--- Exercise ---
Find each line of the material below in which the word "Technology" occurs, and return it.

--- Dataset excerpts ---
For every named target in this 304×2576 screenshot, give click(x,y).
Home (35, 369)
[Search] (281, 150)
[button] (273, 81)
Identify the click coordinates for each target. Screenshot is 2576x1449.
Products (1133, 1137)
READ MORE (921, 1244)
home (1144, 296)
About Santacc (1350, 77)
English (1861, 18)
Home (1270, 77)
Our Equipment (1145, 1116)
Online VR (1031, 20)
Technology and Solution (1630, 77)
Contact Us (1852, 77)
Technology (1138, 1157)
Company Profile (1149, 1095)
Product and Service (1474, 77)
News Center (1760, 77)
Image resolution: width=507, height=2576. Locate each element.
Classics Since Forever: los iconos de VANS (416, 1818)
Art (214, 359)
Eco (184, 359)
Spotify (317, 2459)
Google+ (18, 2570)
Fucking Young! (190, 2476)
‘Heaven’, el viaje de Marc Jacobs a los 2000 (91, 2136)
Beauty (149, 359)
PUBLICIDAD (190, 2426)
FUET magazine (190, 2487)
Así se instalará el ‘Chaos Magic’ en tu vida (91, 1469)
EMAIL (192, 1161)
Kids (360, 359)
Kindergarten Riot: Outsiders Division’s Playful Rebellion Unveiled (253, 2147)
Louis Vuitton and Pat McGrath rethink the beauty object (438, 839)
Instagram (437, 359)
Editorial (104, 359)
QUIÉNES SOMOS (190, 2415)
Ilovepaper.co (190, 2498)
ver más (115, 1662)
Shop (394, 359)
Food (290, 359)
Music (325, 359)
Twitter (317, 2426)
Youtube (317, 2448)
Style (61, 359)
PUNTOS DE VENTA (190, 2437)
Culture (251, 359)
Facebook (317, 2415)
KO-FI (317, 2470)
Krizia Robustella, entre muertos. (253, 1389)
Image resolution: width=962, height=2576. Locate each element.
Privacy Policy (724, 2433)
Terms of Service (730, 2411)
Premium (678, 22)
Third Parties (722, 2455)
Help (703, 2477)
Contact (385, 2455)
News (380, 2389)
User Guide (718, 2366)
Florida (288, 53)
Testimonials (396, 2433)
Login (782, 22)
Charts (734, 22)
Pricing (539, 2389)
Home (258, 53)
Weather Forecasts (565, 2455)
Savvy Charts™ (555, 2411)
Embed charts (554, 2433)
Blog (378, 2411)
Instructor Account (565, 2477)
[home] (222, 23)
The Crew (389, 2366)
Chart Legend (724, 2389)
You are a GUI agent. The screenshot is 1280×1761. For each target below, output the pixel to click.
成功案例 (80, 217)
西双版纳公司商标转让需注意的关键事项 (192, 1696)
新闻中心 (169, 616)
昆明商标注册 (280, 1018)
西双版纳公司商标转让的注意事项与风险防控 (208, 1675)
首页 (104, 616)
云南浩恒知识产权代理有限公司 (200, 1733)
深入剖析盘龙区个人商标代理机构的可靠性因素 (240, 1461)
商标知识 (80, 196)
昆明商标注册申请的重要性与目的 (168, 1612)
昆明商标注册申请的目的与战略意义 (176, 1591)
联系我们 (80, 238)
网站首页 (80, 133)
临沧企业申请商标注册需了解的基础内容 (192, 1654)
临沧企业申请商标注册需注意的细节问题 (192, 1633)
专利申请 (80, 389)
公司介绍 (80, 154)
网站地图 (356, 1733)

--- Solution to this exercise ---
Technology and Solution (1630, 77)
Technology (1138, 1157)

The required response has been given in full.